►

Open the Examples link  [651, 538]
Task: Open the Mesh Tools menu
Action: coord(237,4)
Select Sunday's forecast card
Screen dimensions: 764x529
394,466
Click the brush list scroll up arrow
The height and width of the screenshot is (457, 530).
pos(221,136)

◄

- _Exercise objective_: Would you output every entry exactly as it was written?

- _Response_:
Open the Examples link  [651, 538]
Task: Open the Mesh Tools menu
Action: coord(237,4)
Select Sunday's forecast card
Screen dimensions: 764x529
394,466
Click the brush list scroll up arrow
The height and width of the screenshot is (457, 530).
pos(221,136)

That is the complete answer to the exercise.